TheSwizzle
- Company type: Private
- Founded: 2010
- Headquarters: New York City, New York, {{{location_country}}}
- Founder: Scott Kurnit
- Industry: advertising, online advertising, email
- Website: www.theswizzle.com
- Registration: Optional
- Current status: Inactive

= TheSwizzle.com =

Email management tool

TheSwizzle was a webmail tool that worked with existing email and enabled consumers to manage email subscriptions, primarily from commercial vendors. It was acquired by Mailstrom of 410 Labs in September 2014, and TheSwizzle.com subsequently shut down.

==Features==
The product claimed several features, including cleaning up users' inboxes by helping to unsubscribe from unwanted emails while at the same time, allowing receipt as well as searching among those commercially oriented emails an individual still wants to receive. By packaging these messages into a digest format, users could consolidate their email box.

==History==
The Swizzle was a product of Keep Holdings, a consumer and brand engagement conglomerate of business units including Keep.com, AdKeeper and TheSwizzle.com.
The company was founded in March, 2010, by Scott Kurnit, who serves as chairman and CEO. Kurnit is best known as the founder of now-defunct About.com, which grew to a public market value of $1.7 billion, and was sold to Primedia for $724 million, in 2001. About.com is now owned by IAC, and was shut down in April 2017.
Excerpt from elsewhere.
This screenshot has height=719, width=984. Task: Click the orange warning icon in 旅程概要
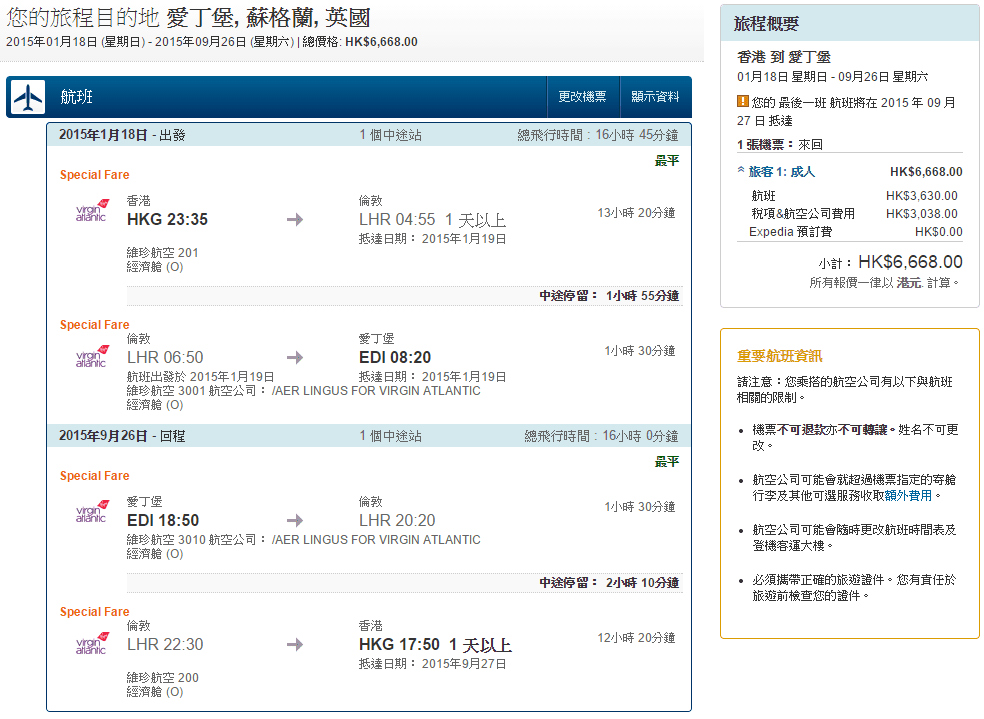743,101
In 2016, The Swizzle came under harsh criticism from a small evangelical community after a holiday promotional email featured a song parody of Winter Wonderland, altering the words "Sleigh bells ring, Are you listening" to "Sleigh bells ring, are ya Swizzling?".

The company under intense media pressure was forced to issue a press release apologizing for its manipulation of the holiday classic.

In 2021 the town of Smithtown, New York laid claims against The Swizzle for infringement over use of their annual "Smithtown Swizzle" festival.